The California Supreme Court on Aug. 29 ruled against plaintiff Mikayla Hoffman in a case that tested whether property owners owed a duty of care to someone they didn’t personally invite. Donald and Christina Young’s son Gunner asked Hoffman to his parents’ motocross track in Paso Robles in 2014.

Gunner asked Hoffman to ride in a driveway while he took a warm-up lap on the track, but she drove her motorcycle onto the track in the opposite direction of Gunner. The two collided, and Hoffman sued the Youngs.

Landowners owe no duty of care to someone who enters their property for recreational purposes unless they “expressly” invite them, the ruling says. The court was tasked with determining if that exception applied when a live-at-home child invites someone without the parents’ knowledge.
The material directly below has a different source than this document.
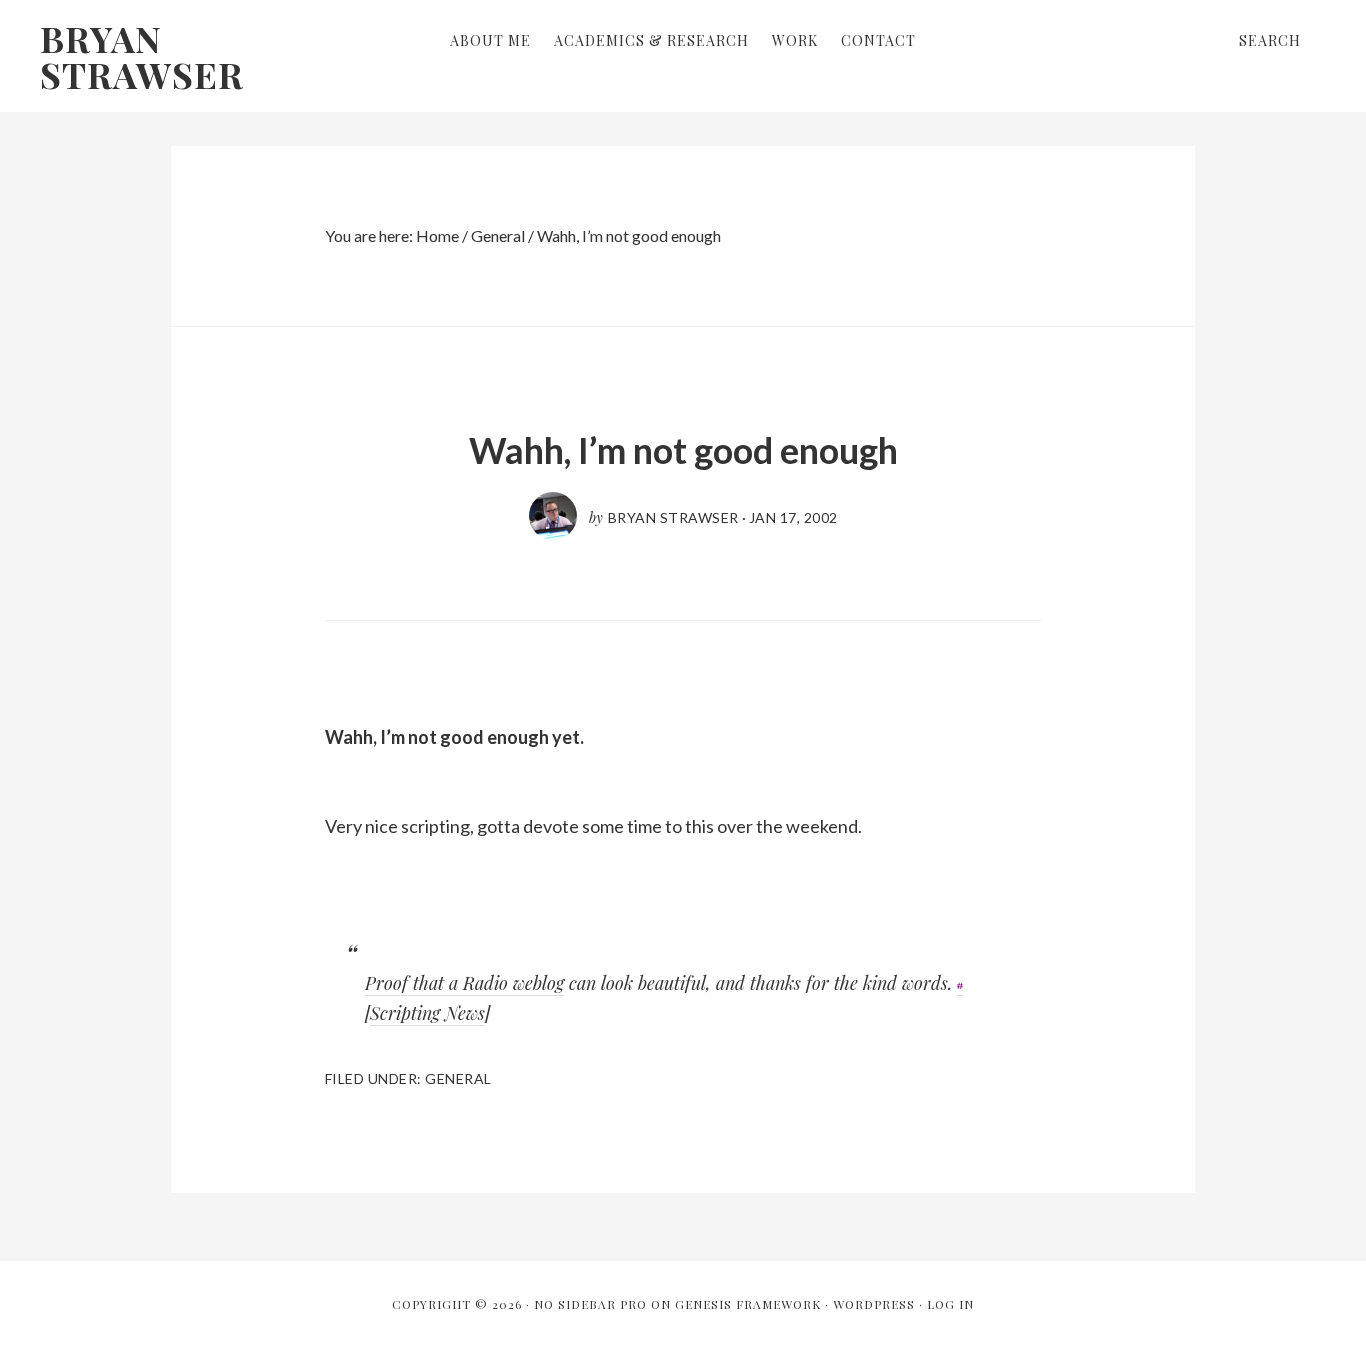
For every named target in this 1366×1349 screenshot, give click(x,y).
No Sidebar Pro (590, 1304)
“Common social convention would indicate that parents often permit a child, even a minor of a certain age, to invite social guests onto the family property,” the ruling says. “However, that convention standing alone would be insufficient to create an agency relationship.

“As the case law makes clear, to constitute an agency relationship the authority delegated must be that ‘which permits the agent to act not only for, but in the place of, his principal’ in dealings with third parties.”

The decision overturned a ruling by the Second Appellate District that, the majority ruled, failed to distinguish between “expressly invited” and “merely permitted.”

“Plaintiff seeks the shelter of this exception. Accordingly, she should bear the burden of persuasion on the point,” the Supreme Court said.

“(The Second District) improperly placed the burden on defendants to show they had prohibited Gunner from extending an invitation in order to retain their immunity.”